A ingenuidade americana, se assim fosse, trouxe muitos benefícios. O Sr. Mohseni comparou os últimos 20 anos a uma “era de ouro” que marcou o início do Afeganistão do século 12 ao século 21. As mulheres poderiam ser educadas novamente. Uma classe média conectada digitalmente surgiu. Infraestrutura e tecnologia conectam as pessoas ao mundo.
“Os afegãos mudaram para sempre”, disse ele. “Para nós, o impasse foi doce.”
A questão agora é quanto de tudo o que o Taleban, ele próprio mudado pela Internet da qual depende, tentará reverter.
A ameaça mais imediata que eles representam é certamente para os afegãos, e particularmente para as mulheres afegãs, e não para os Estados Unidos. Tudo parece possível, incluindo represálias violentas e um êxodo maciço de refugiados.
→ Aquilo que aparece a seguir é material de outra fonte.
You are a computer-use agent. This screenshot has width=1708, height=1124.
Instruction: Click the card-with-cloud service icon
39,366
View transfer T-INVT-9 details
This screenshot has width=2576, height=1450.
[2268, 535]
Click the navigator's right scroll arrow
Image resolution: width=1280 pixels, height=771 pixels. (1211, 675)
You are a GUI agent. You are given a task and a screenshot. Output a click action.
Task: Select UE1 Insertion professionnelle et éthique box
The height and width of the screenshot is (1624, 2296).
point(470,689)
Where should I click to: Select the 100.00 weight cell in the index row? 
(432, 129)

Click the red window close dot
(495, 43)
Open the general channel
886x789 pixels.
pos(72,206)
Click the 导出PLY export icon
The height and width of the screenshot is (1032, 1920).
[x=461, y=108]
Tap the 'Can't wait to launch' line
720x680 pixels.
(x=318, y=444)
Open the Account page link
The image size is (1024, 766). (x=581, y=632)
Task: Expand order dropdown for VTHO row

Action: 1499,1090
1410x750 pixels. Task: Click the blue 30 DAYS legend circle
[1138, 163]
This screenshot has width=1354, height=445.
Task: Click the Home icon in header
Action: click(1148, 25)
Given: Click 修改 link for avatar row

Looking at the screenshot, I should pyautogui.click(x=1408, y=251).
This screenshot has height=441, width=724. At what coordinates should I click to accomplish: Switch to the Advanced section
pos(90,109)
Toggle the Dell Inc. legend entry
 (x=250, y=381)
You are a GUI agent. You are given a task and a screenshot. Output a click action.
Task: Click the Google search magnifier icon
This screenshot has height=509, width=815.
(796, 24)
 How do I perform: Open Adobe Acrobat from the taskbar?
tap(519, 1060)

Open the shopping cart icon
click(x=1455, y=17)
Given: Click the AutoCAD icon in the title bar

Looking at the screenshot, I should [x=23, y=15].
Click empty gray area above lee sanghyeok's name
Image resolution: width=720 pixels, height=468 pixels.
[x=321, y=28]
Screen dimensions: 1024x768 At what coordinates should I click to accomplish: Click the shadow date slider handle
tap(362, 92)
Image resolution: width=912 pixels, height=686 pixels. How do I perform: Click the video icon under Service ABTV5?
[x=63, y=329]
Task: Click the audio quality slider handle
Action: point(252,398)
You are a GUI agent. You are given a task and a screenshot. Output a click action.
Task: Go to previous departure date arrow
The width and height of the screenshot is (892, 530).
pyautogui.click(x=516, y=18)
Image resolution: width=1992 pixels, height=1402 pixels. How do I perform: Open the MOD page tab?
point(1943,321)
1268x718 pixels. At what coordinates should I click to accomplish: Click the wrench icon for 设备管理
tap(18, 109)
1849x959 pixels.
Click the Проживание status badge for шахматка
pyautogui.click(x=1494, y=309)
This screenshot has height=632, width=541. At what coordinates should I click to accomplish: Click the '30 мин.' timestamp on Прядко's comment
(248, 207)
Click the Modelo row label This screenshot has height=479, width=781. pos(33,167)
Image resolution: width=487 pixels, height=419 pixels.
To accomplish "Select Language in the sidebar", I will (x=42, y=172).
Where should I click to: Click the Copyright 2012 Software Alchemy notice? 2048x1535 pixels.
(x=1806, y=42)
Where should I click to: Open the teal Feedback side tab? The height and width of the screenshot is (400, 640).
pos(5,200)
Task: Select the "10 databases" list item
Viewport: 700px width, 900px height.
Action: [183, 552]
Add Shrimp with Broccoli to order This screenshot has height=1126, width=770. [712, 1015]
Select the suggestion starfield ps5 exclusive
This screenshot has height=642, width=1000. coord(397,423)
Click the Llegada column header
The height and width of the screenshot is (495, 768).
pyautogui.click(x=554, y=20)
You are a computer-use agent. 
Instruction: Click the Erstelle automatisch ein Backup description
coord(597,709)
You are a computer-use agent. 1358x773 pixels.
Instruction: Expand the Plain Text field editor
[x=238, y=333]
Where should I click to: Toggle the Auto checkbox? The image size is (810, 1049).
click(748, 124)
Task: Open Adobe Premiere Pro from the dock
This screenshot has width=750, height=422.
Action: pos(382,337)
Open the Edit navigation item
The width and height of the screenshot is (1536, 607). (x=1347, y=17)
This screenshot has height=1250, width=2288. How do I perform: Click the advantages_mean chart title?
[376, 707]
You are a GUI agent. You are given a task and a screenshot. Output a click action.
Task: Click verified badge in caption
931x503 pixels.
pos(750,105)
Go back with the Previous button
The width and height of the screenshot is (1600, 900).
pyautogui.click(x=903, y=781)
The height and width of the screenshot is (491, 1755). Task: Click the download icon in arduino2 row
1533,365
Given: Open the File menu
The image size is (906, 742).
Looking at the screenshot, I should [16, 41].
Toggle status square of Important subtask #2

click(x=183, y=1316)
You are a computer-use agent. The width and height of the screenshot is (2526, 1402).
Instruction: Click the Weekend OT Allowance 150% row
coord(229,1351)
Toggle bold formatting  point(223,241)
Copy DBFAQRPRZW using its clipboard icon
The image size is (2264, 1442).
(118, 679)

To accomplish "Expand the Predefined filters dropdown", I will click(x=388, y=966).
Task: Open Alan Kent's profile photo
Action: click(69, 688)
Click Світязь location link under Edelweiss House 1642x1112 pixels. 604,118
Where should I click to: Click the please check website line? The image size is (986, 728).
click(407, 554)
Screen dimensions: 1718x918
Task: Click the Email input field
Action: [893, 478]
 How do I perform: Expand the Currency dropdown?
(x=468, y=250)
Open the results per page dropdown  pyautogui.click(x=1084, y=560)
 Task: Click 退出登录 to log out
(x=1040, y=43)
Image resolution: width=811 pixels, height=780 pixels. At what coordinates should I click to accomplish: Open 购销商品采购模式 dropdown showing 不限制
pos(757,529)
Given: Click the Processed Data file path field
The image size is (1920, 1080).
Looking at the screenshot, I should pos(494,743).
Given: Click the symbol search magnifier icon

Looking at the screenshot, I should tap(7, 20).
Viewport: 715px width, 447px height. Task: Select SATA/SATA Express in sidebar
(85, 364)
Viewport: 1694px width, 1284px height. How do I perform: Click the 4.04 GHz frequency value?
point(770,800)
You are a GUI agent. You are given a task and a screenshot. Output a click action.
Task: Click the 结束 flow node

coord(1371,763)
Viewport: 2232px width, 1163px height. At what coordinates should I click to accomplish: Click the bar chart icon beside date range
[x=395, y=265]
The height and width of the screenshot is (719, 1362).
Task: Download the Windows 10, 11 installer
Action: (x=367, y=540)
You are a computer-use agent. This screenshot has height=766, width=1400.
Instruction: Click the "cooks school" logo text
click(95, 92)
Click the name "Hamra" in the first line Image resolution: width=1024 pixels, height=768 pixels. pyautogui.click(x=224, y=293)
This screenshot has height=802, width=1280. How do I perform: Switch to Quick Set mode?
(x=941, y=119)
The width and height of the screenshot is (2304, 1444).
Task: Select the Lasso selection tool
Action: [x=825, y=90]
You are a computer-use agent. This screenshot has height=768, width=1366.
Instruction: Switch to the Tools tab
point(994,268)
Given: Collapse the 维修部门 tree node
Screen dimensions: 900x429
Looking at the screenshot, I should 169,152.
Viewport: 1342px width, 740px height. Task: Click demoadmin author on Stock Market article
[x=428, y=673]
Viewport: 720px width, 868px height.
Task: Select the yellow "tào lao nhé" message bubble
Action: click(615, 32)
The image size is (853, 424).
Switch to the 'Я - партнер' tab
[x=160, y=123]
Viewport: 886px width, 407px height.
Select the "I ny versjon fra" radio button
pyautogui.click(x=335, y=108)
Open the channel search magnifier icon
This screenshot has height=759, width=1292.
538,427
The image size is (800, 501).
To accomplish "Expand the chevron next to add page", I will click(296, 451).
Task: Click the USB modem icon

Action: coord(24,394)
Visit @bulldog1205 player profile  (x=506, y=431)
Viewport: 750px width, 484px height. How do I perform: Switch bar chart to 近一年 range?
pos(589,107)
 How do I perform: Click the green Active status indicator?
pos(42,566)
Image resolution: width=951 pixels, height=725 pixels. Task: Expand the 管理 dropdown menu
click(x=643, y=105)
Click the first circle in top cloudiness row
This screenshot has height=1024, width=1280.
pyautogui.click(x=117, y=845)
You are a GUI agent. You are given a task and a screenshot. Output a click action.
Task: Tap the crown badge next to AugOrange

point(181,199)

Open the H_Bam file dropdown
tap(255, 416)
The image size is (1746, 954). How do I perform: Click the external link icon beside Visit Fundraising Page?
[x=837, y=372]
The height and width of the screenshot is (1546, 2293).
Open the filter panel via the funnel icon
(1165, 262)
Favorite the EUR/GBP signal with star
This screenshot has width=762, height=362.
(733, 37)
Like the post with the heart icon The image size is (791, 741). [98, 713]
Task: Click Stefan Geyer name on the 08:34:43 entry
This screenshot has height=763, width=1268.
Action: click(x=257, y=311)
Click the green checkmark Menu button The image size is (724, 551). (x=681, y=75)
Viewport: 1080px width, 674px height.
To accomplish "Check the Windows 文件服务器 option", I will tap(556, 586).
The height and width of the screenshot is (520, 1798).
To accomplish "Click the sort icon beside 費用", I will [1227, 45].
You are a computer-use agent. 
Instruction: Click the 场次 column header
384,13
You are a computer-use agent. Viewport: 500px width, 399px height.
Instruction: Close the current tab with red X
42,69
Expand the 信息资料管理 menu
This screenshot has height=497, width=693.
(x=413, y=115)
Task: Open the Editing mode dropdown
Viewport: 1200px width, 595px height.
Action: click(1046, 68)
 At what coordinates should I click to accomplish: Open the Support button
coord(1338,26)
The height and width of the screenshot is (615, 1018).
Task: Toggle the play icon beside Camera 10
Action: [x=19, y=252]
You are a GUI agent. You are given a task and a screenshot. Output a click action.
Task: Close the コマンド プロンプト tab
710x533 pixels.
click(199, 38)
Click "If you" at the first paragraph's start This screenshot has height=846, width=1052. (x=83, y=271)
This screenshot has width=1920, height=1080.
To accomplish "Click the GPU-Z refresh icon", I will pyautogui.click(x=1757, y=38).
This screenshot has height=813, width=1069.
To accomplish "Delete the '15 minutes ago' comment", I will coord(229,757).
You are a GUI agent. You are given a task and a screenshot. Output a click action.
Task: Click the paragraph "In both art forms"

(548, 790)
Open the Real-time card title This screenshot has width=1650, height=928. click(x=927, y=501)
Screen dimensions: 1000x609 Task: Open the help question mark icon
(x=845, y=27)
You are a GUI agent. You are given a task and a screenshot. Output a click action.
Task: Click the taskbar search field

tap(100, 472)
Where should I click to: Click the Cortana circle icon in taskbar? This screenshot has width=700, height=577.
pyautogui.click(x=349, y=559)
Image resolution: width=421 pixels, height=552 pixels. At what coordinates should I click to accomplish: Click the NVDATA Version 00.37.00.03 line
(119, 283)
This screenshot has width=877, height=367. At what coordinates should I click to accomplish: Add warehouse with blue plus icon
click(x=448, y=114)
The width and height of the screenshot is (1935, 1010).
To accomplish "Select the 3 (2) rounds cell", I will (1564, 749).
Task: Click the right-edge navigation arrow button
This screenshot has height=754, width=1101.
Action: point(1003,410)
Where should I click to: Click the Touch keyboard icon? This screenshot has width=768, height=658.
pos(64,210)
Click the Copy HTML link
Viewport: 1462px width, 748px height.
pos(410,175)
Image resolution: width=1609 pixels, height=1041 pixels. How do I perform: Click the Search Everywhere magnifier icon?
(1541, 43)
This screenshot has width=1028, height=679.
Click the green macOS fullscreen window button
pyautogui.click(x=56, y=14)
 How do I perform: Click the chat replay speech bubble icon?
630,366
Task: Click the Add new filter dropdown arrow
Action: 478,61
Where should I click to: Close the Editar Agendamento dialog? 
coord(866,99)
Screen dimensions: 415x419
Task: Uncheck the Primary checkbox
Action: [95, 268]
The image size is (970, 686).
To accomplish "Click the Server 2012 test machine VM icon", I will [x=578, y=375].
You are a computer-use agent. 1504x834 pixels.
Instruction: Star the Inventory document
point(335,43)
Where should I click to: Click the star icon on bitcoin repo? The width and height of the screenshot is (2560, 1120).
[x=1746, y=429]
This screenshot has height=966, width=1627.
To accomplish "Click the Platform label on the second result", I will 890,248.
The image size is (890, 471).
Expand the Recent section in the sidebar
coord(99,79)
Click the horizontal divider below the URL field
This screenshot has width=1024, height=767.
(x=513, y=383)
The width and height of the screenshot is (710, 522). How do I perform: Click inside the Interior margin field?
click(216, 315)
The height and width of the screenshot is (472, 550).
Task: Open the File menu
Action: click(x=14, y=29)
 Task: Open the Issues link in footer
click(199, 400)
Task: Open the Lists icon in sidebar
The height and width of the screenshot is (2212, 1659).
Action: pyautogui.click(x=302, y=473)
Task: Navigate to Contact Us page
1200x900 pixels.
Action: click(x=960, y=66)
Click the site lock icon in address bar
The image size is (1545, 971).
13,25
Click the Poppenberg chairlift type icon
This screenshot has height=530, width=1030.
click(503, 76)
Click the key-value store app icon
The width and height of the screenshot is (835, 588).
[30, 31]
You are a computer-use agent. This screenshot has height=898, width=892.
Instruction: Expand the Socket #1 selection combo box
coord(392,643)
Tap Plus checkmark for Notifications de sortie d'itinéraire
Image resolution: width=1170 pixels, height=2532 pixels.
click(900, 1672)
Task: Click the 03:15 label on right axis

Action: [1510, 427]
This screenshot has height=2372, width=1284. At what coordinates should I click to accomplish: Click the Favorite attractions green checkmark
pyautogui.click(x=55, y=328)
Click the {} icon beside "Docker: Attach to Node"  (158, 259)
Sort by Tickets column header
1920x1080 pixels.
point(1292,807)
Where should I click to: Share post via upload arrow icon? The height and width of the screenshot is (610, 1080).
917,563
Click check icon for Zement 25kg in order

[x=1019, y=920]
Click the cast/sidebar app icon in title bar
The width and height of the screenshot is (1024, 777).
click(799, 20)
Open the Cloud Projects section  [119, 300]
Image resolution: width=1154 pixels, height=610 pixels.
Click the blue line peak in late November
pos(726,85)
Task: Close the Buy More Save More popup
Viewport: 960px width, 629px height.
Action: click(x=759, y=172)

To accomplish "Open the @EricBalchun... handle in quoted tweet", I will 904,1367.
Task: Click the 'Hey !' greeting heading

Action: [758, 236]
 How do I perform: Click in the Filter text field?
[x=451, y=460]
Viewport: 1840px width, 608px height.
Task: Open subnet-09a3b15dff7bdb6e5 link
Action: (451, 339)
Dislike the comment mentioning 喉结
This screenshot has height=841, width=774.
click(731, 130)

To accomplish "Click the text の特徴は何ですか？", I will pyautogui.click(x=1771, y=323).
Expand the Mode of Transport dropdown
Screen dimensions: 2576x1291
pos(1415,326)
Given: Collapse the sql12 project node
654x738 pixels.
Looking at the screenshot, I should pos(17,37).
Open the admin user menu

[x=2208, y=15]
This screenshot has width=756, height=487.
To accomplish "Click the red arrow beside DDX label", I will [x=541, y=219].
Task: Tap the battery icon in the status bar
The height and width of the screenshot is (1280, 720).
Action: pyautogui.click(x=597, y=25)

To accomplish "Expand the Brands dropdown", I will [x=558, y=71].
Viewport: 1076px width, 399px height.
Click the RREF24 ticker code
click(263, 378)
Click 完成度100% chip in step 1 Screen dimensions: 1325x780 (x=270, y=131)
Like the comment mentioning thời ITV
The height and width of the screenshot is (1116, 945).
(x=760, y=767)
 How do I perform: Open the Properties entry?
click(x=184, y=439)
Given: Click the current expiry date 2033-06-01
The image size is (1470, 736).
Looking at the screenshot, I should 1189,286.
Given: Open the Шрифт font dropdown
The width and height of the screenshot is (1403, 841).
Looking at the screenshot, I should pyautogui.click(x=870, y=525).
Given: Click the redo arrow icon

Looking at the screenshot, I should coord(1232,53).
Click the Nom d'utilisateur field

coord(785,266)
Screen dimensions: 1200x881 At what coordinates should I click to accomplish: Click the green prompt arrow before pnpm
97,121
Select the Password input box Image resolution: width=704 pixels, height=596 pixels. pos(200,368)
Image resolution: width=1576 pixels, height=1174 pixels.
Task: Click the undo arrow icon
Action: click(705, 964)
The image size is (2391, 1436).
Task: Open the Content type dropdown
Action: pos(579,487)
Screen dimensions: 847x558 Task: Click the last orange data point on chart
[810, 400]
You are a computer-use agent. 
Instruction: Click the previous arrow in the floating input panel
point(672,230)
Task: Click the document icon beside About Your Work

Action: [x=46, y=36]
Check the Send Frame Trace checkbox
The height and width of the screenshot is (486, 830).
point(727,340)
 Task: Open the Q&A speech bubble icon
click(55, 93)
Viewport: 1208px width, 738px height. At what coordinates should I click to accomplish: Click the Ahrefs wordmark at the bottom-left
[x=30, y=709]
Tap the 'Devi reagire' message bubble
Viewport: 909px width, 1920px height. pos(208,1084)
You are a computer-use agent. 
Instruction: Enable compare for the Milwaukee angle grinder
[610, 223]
“Este é um golpe devastador para a credibilidade americana, que põe em questão o quão sinceros somos quando dizemos que acreditamos nos direitos humanos e nas mulheres”, disse Heintz.
Quando Richard C. Holbrooke foi o representante especial do Afeganistão de 2009 até sua morte em 2010, ele insistiu que toda a sua equipe lesse “The Quiet American” de Graham Greene.
No romance, um oficial de inteligência americano bem intencionado e idealista, Alden Pyle, confronta as realidades amargas da guerra colonial francesa no Vietnã enquanto tenta trazer mudanças sociais e políticas para uma sociedade complexa.
Greene, por meio de seu narrador jornalista cínico, escreve: “Nunca conheci um homem que tivesse motivos melhores para todos os problemas que causou”.